● **EXERCISE REQUIREMENTS**:
Set down each line from the line holding "Select Yes for Include Audit Trail Fields" to the last line of the entries below, exactly, with both ends included and without pictures.

BEGIN RECORD EXCERPTS

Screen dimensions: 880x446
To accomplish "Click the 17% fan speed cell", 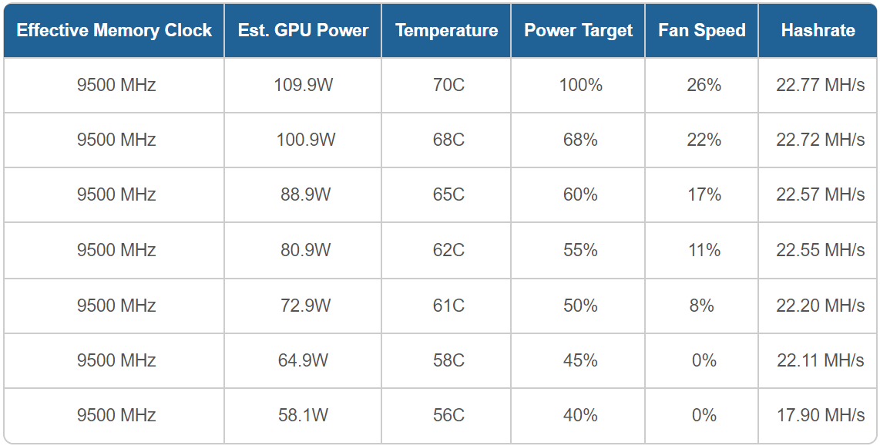I will (704, 195).
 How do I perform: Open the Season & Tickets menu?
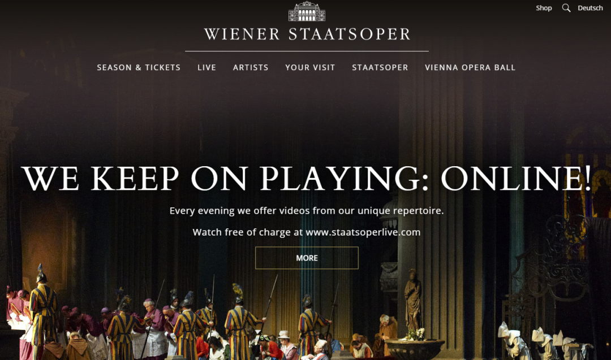coord(139,67)

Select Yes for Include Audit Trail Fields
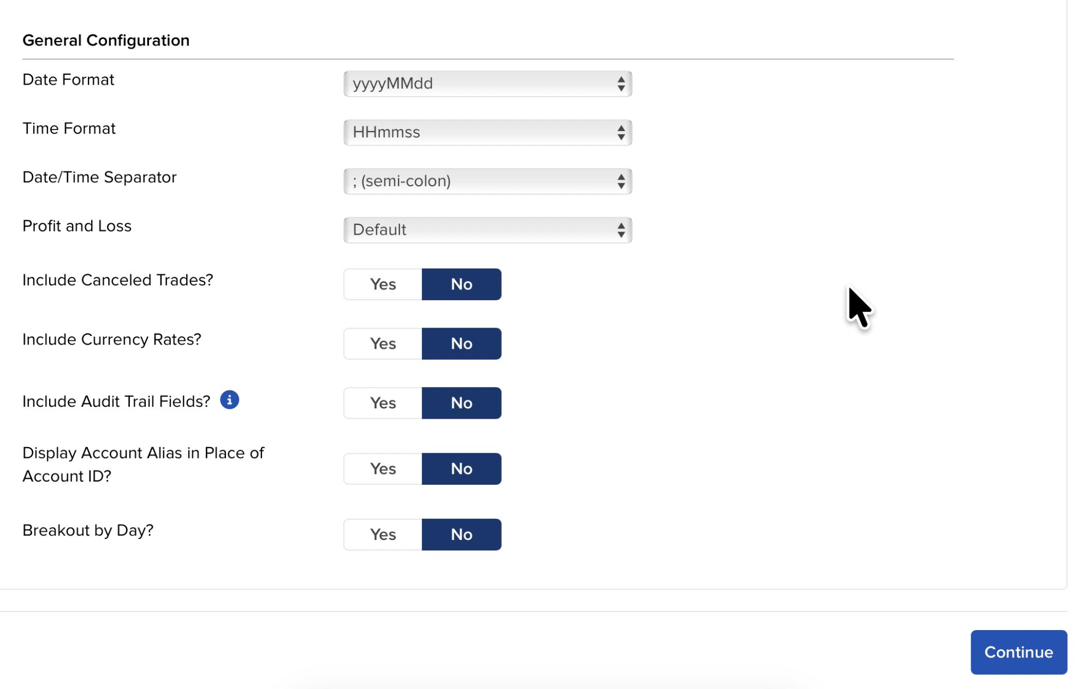(383, 403)
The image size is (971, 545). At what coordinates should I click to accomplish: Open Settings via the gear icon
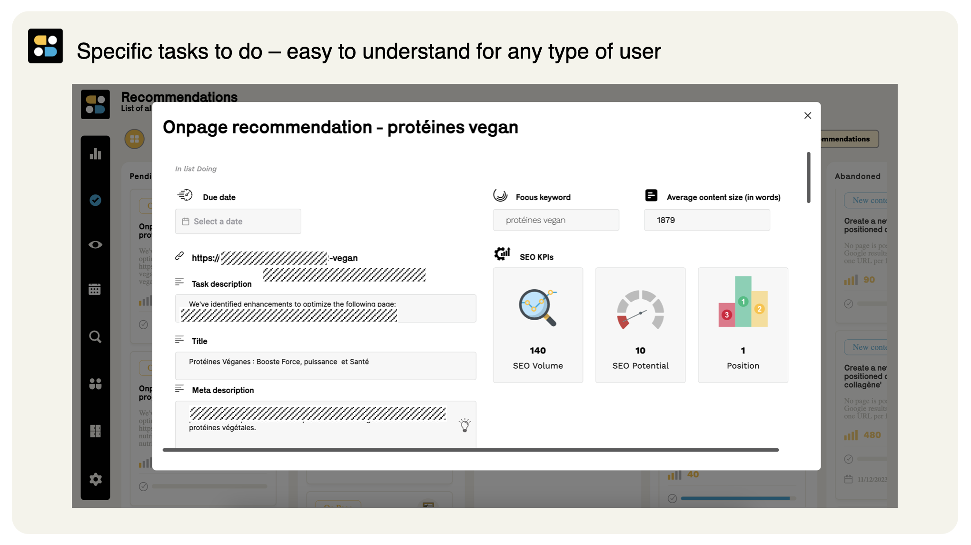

END RECORD EXCERPTS

● **RESPONSE**:
Select Yes for Include Audit Trail Fields
(383, 403)
The image size is (971, 545). At what coordinates should I click to accomplish: Open Settings via the gear icon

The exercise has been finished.